Assigned task: Every entry that follows should be reproduced exactly.

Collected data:
--- START ---
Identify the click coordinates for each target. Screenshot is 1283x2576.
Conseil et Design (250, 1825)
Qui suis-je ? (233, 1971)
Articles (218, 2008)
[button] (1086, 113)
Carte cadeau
--- END ---
Result for this exercise:
Identify the click coordinates for each target. Screenshot is 1283x2576.
Conseil et Design (250, 1825)
Qui suis-je ? (233, 1971)
Articles (218, 2008)
[button] (1086, 113)
Carte cadeau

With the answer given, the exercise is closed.